Любовь к литературе
Шрифт:
Но почему-то литература в школе шла у меня ни шатко ни валко — до девятого класса, до прихода к нам Бориса Борисовича Стаха. Письменные задания по литературе, сочинения-изложения я обыкновенно перекатывал (переставляя слова) с учебника, поскольку мне казалось, что там, в учебнике, написано толковее, нежели я начну городить от себя. За сочинения-изложения чаще всего мне ставилась тройка — за грамотность, при полной несамостоятельности.

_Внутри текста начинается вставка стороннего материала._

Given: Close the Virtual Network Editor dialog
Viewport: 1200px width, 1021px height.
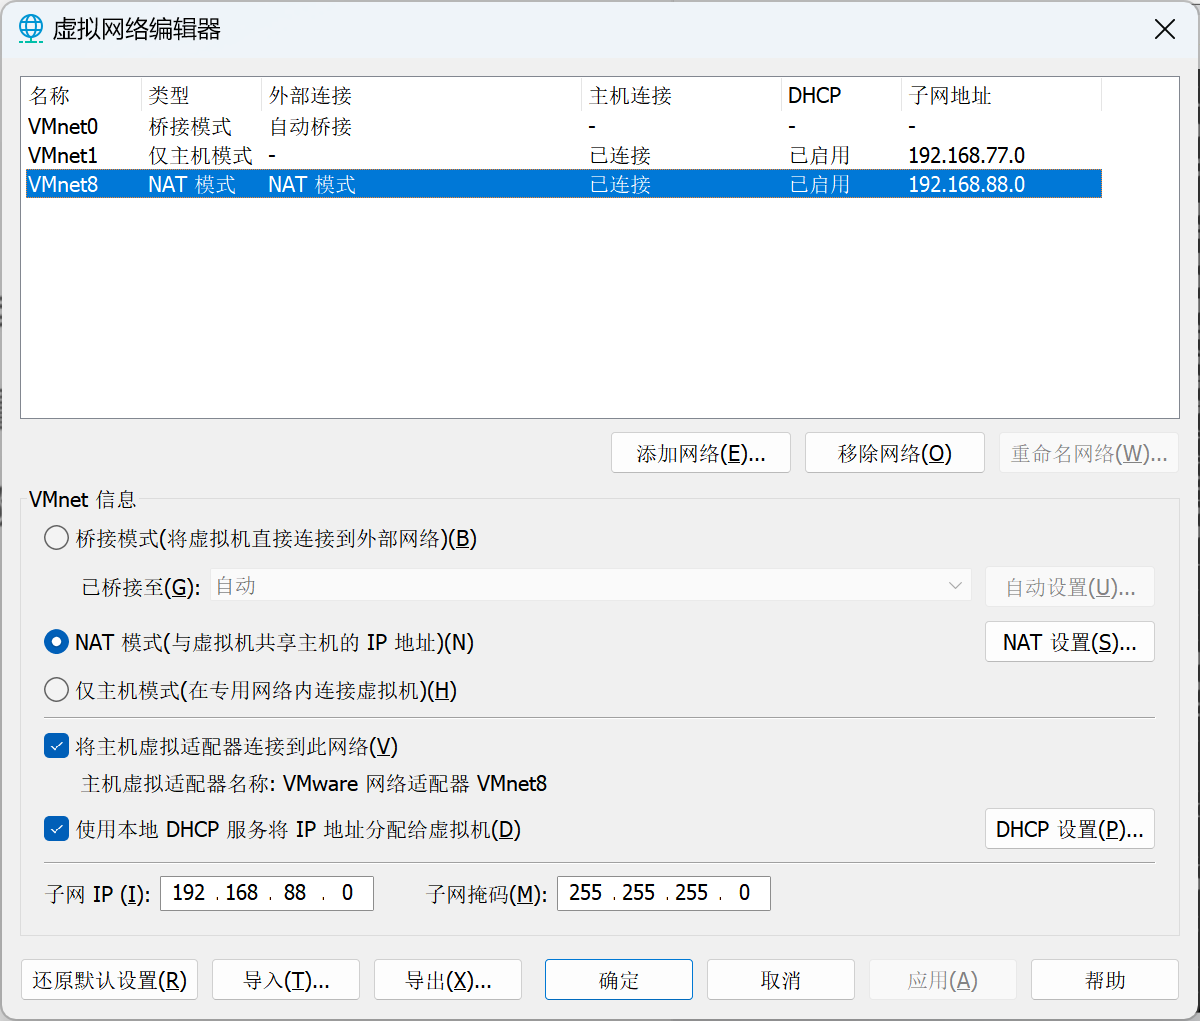Looking at the screenshot, I should 1164,29.
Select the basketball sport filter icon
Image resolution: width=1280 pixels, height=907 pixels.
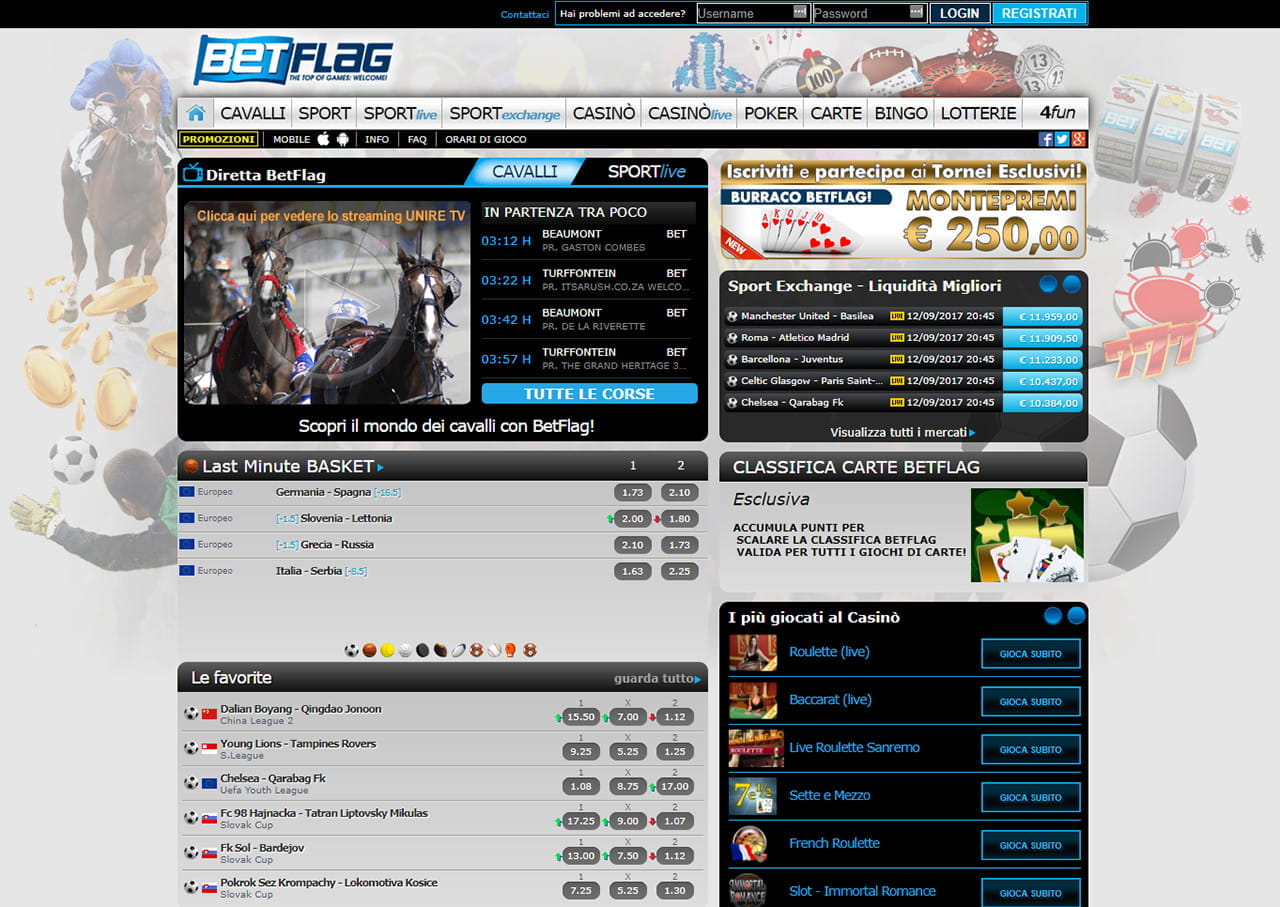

Борис Борисович Стах вошел к нам в класс в офицерском габардиновом кителе, с двумя рядами орденских планок, заговорил с нами, как со взрослыми людьми, о чем-то таком, никогда нами не слыханном. Новый учитель литературы, я хорошо это помню, появился в конце учебного года. На дворе стояла весна. На первом своем уроке новый учитель заговорил
Учитель прочел нам отрывок из романа Олеся Гончара «Весна в Праге», положил книгу на стол, принялся расхаживать перед нами, ладно скроенный, крепко сшитый, совершенно от нас, от нашего разгильдяйства и шалопайства не зависящий, сам по себе, — стал нам рассказывать про войну, про ту весну в Праге, которую он пронес на своих плечах, запечатлел в своей душе. Рассказчик был серьезен, чувств своих не выдавал ни голосом, ни улыбкой. Речь его была абсолютно, «по-петербургски», правильна, мы такой и не слыхивали. Борис Борисович говорил о счастье быть освободителем и о счастье быть освобожденным. Как одно счастье находит другое, как они соединяются, — и тогда наступает весна, не просто время года, а весна человечества. Еще вчера раскаленные боем танки сегодня увиты цветами сирени, тихо движутся как ладьи, по волнам всеобщего восторга, несут на броне нимб Победы…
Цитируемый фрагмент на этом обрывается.